ESERCIZI DA SVOLGERE:
(a) Riporti fedelmente la parte del brano su Giuliano Amato che inizia con le parole "Check and balance, recita" e si chiude dopo le parole "decine di famiglie.".
(b) Indichi tutte le persone citate per nome nel brano su Giuliano Amato, incluso Amato stesso.

BRANO DA LEGGERE:
########

Il 18 settembre si conclude improrogabilmente (per la costituzion che nol consente) il mandato novennale di Giuliano Amato alla Corte Costituzionale, di cui è stato vice presidente e successivamente presidente, per la consuetudine di investire della massima carica il giudice più anziano nella funzione, garantendogli, di passaggio, ulteriori privilegi e prebende. Un’elezione avvenuta in singolare coincidenza con la rielezione al Quirinale di Sergio Mattarella, a sua volta politico ed ex giudice costituzionale. Personaggi entrambi dall’indiscutibile connotazione di parte, in contraddizione con il ruolo di garanzia che la Carta assegna ai membri della Consulta.
All’alba dei suoi 84 anni, il dottor Sottile – così Eugenio Scalfari chiamò Amato per la figura minuta unita alla fine arguzia delle argomentazioni giuridiche e politiche – lascia l’ultima delle tante poltrone che ha occupato in quarant’anni di carriera ai vertici delle istituzioni italiane ed europee. Dichiara altresì di considerare esaurita la sua carriera di uomo di potere. Tiriamo un sospiro di sollievo, certi tuttavia che saranno molte le entità finanziarie, giuridiche, politiche transnazionali che si avvarranno ancora della sua perizia di eterno navigatore nel mare dell’oligarchia.
Egli stesso, nel discorso di commiato dinanzi ai colleghi giudici costituzionali, si è definito un timoniere. Un vezzo, forse un peccatuccio di vanità per una carriera vissuta tra università, politica, governo, istituzioni europee ed internazionali, stanze e corridoi di vertice, prima da consigliere del principe e poi responsabile diretto, non più nostromo, ma capitano della nave.
Check and balance, recita la teoria liberale. “Con questa espressione inglese (controllo e bilanciamento reciproco) si indica quell’insieme di meccanismi politico-istituzionali finalizzati a mantenere l’equilibrio tra i vari poteri all’interno di uno Stato. Il c. and b. deriva dal principio della divisione dei poteri, realizzato in Inghilterra a partire dal XVII secolo e teorizzato da Montesquieu nello Spirito delle leggi (1748), il cui scopo è evitare l’assolutismo e salvaguardare la libertà dei cittadini.” La definizione proviene dall’Enciclopedia Treccani, il cui Istituto è stato presieduto dal 2009 al 2013 dal gracile, inossidabile Giuliano, una sinecura prestigiosa e ben retribuita. Peraltro, anni fa Amato uscì quasi indenne dall’accusa di essere un super pensionato dal reddito altissimo, in grado di sfamare decine di famiglie.

########

SEZIONE DATI:

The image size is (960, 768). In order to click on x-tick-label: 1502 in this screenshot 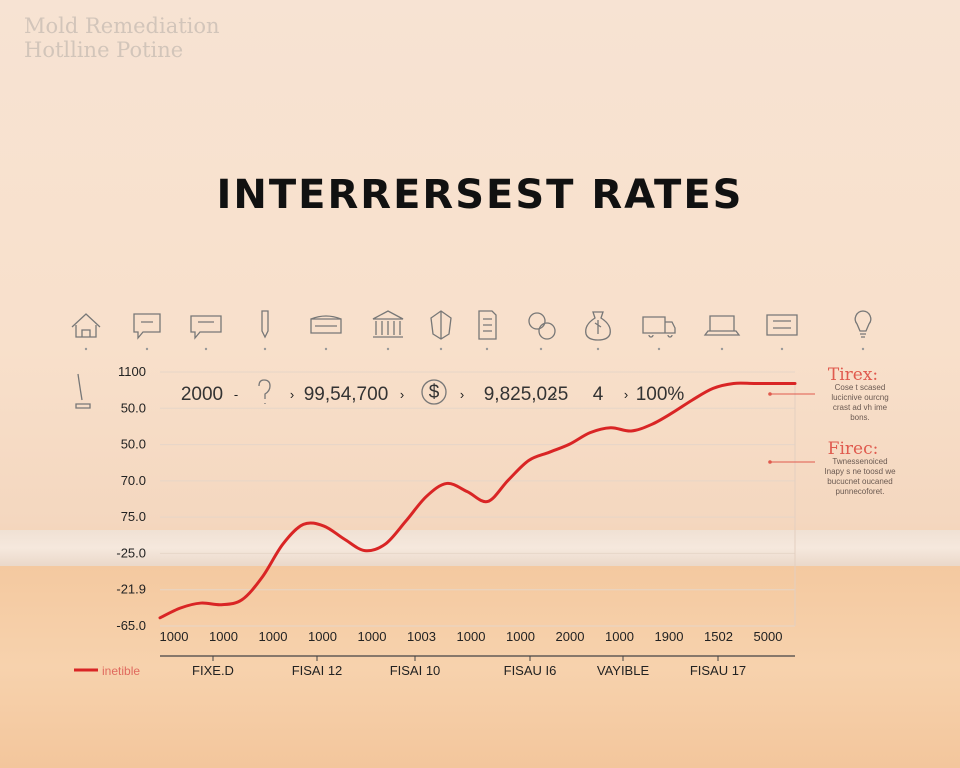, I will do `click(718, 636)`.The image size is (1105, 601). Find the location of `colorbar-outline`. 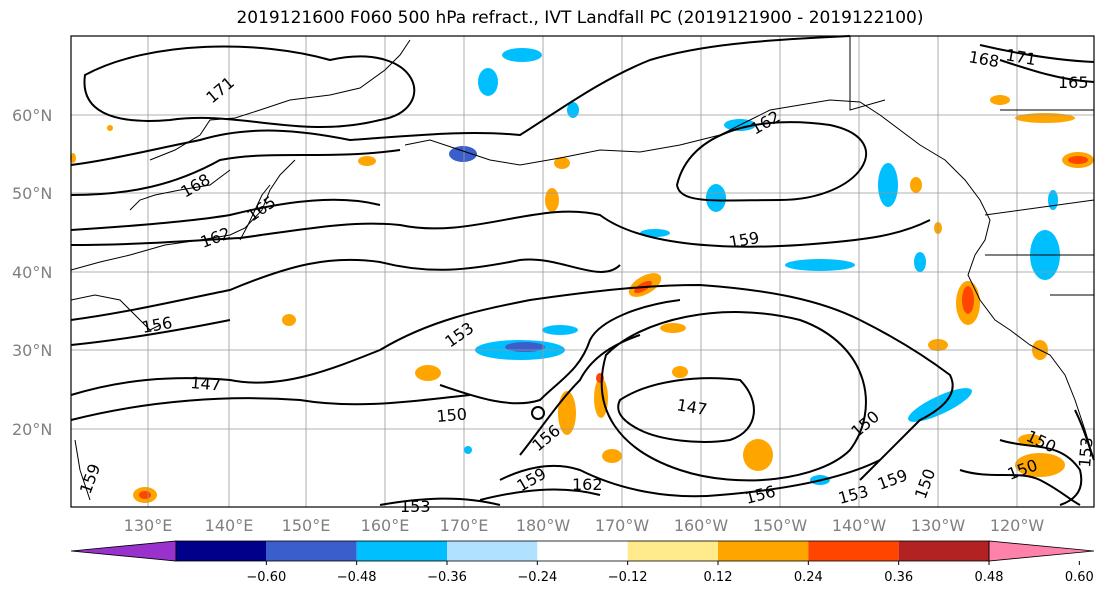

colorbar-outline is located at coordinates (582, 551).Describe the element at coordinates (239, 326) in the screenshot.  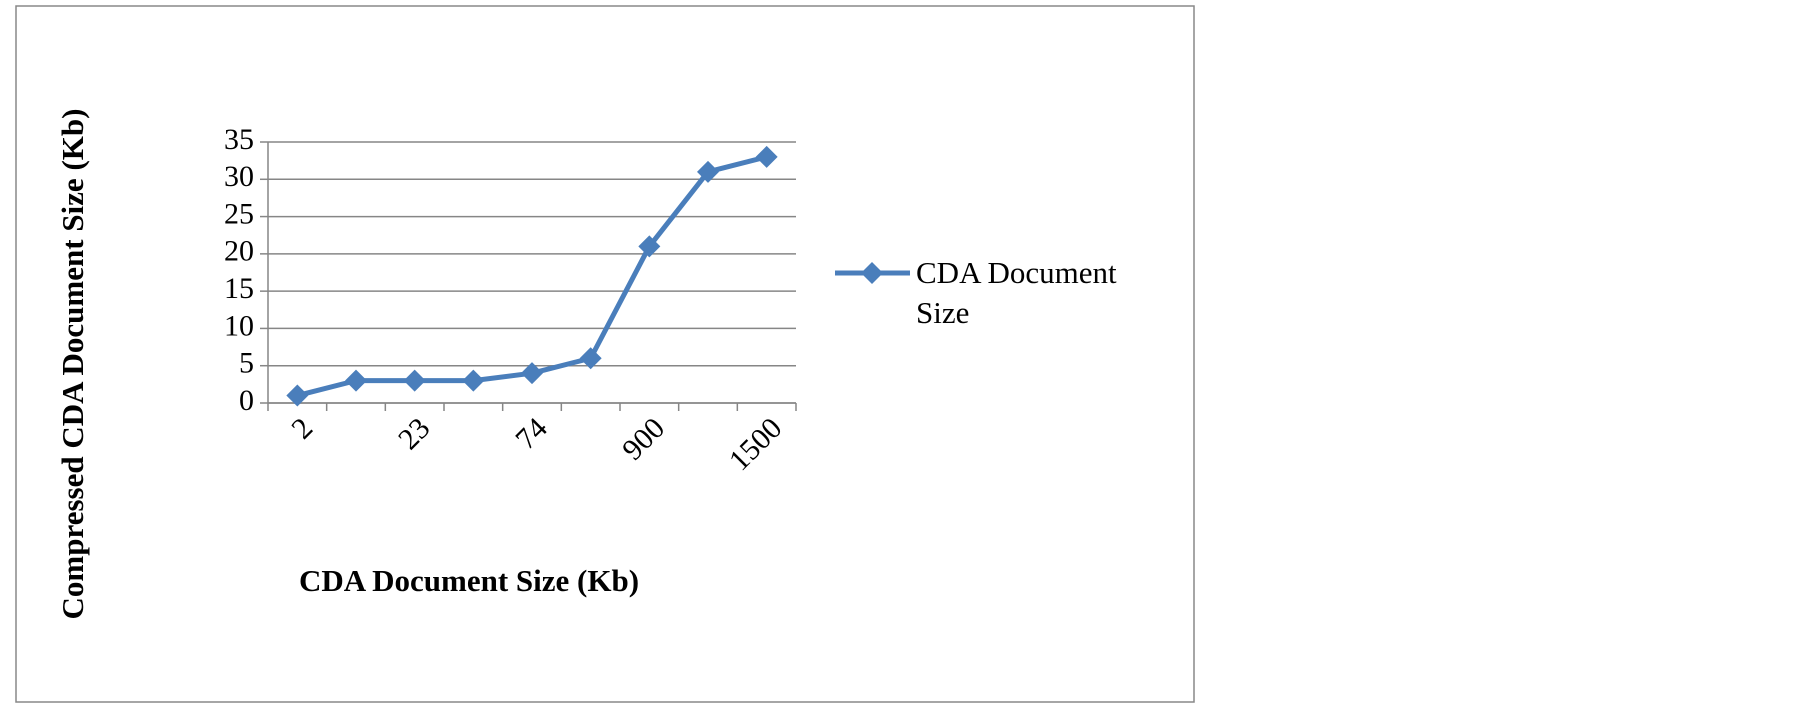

########

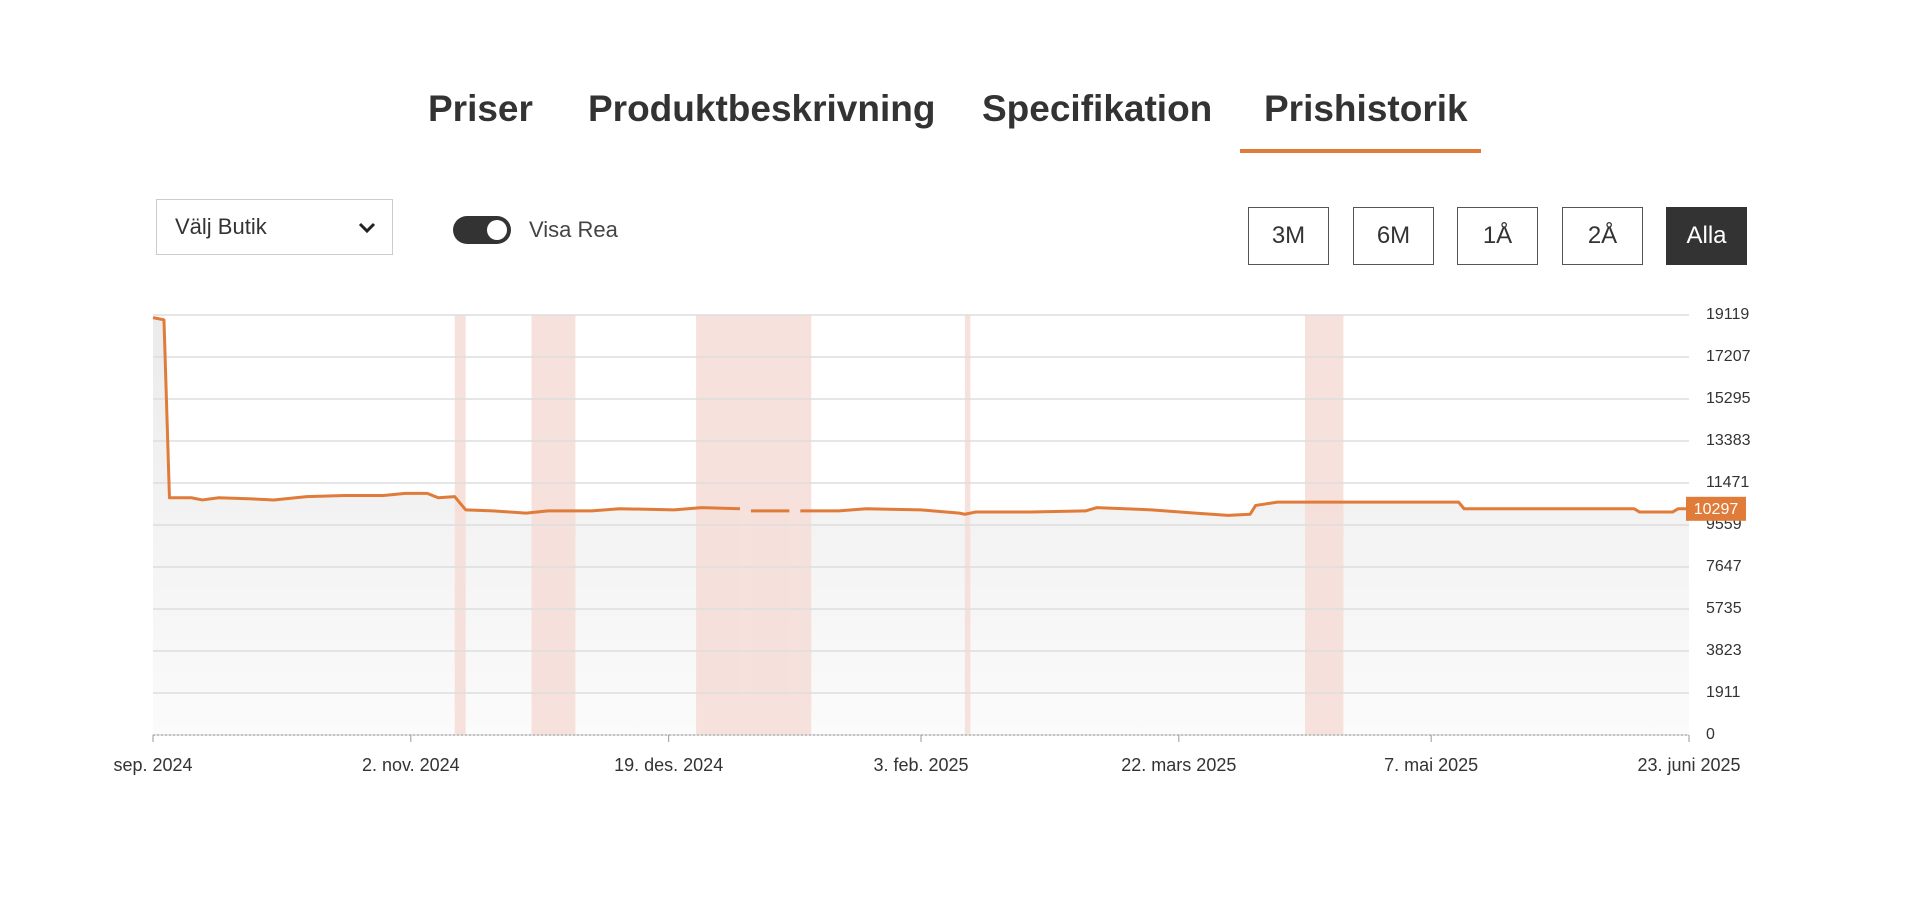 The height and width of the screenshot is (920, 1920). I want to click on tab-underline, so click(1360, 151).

########

SOLUZIONI:
(a)
Check and balance, recita la teoria liberale. “Con questa espressione inglese (controllo e bilanciamento reciproco) si indica quell’insieme di meccanismi politico-istituzionali finalizzati a mantenere l’equilibrio tra i vari poteri all’interno di uno Stato. Il c. and b. deriva dal principio della divisione dei poteri, realizzato in Inghilterra a partire dal XVII secolo e teorizzato da Montesquieu nello Spirito delle leggi (1748), il cui scopo è evitare l’assolutismo e salvaguardare la libertà dei cittadini.” La definizione proviene dall’Enciclopedia Treccani, il cui Istituto è stato presieduto dal 2009 al 2013 dal gracile, inossidabile Giuliano, una sinecura prestigiosa e ben retribuita. Peraltro, anni fa Amato uscì quasi indenne dall’accusa di essere un super pensionato dal reddito altissimo, in grado di sfamare decine di famiglie.

(b) Giuliano Amato, Sergio Mattarella, Eugenio Scalfari, Montesquieu